Berberis bealei is one of approximately 70 species that were once classified in genus Mahonia. Thus, older sources refer to this species as Mahonia bealei or M. Japonica.

==Distribution and habitat==
Berberis bealei is native to China (Anhui, Fujian, Guangdong, Guangxi, Henan, Hubei, Hunan, Jiangsu, Jiangxi, Shaanxi, Sichuan, Zhejiang) and was brought to Europe in the 1800s. It has been planted as an ornamental plant throughout Europe and the United States. Birds eat the seeds of this plant and spread them widely. Berberis bealei is established in the southern U.S. Berberis bealei is particularly common in bottomland forests and grows well in shade to partial shade. It may not flower if it does not receive at least a few hours of sun each day and does not like hot, midday sun in the southern zones. The shrub's ability to tolerate many sites, and the fact that birds disperse the berries, has allowed it to naturalize in parts of the U.S.

== Invasiveness ==
As is the case with many invasive species, B. bealei was introduced intentionally for purpose of landscaping. Berberis bealei needs to be closely monitored as an invasive species. The spiny leaves of B. bealei deter them from being eaten by omnivores such as whitetail deer. Suggested control methods include pulling the seedlings, cutting the mature plants to stumps repeatedly, and using herbicides. Berberis bealei is considered invasive in the Southeastern U.S., specifically Alabama, Georgia, North Carolina, South Carolina, Michigan, and Tennessee.

== Cultivation ==
Berberis bealei is winter hardy to USDA Zones 7–9 where it is easily grown in moist, well-drained soils in part shade (morning sun or sun dappled shade) to full shade. Also tolerates full sun (albeit often with some bleaching of foliage colors), but only in the cooler northern parts of its growing range. Established plants tolerate some soil dryness and drought. Berberis bealei grows in locations protected from exposure to strong winds. Plants will spread by suckering and seed. Unless naturalization is desired, suckers should be promptly removed as they appear. Single specimen shrubs may fruit poorly. Growing more than one shrub together results in the best fruit production. It is easily propagated from cuttings or seed though is considered invasive in the mid-Atlantic and Southeastern U.S.

== Uses ==
Berberis bealei has been used to treat infections such as strep throat and tuberculosis. This plant can also be used to treat bacterial infections such as dysentery and food poisoning. Berberis bealei is also high in tannins and may help muscle pain, arthritis, and aches associated with fever. Fruits are boiled and strained for medicinal preparations. Plants of the genus Berberis have long been used as medicine in China as a treatment for periodontitis, dysentery, tuberculosis and wounds.

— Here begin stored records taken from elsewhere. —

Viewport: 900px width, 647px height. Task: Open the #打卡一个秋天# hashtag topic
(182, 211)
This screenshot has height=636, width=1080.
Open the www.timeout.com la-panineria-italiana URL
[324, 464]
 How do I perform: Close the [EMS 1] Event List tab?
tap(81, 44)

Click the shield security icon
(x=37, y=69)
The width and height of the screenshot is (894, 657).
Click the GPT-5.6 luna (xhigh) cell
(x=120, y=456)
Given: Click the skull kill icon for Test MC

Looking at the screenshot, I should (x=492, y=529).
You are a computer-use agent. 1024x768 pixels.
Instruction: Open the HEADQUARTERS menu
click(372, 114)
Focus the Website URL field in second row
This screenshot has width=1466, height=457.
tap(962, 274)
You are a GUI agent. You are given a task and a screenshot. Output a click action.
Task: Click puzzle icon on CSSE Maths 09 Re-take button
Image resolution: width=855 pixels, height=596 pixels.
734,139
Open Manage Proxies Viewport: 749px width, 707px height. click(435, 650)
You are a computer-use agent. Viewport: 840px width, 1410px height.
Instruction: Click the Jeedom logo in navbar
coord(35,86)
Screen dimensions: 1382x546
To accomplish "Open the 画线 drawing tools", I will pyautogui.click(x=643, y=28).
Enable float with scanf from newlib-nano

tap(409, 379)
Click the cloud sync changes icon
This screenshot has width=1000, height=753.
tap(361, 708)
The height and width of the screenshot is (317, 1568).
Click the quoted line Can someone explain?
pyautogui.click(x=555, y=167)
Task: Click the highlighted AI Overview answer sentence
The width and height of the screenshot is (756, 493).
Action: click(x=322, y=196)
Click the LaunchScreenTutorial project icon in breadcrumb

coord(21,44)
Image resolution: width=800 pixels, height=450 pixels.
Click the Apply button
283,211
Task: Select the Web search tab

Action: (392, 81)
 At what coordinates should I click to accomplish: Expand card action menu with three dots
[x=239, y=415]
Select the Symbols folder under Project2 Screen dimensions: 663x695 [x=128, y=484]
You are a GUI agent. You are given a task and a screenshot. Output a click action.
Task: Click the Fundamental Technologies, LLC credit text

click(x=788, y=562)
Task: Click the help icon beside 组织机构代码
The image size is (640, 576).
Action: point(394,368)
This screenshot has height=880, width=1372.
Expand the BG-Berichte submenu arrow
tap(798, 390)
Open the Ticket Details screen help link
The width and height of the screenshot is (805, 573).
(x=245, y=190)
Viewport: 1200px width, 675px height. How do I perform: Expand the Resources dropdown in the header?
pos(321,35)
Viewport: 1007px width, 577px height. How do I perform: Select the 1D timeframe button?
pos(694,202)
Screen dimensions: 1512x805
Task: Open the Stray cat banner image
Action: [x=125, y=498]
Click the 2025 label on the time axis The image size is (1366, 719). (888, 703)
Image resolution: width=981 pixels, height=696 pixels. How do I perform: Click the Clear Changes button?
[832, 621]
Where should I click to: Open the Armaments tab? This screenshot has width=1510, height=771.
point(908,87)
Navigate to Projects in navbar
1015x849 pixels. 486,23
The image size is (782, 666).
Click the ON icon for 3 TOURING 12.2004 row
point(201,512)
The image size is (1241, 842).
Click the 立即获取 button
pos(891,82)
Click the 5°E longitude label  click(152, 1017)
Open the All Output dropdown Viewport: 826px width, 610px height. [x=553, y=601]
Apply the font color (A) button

Berberis bealei has berries that are used in pies, jellies, jams, beverages and confections. The yellow flowers are eaten or used to make a lemonade-like drink. If these berries are fermented and distilled they can make a wine. Ripe fruit of B. bealei are too acidic to eat raw but can be mixed with sugars or other berries. Young leaves are simmered in water can be eaten. Berberis bealei is not toxic in small amounts, just acidic. The berries can be eaten raw but the seed to pulp ratio is large so most of these berries are boiled and strained.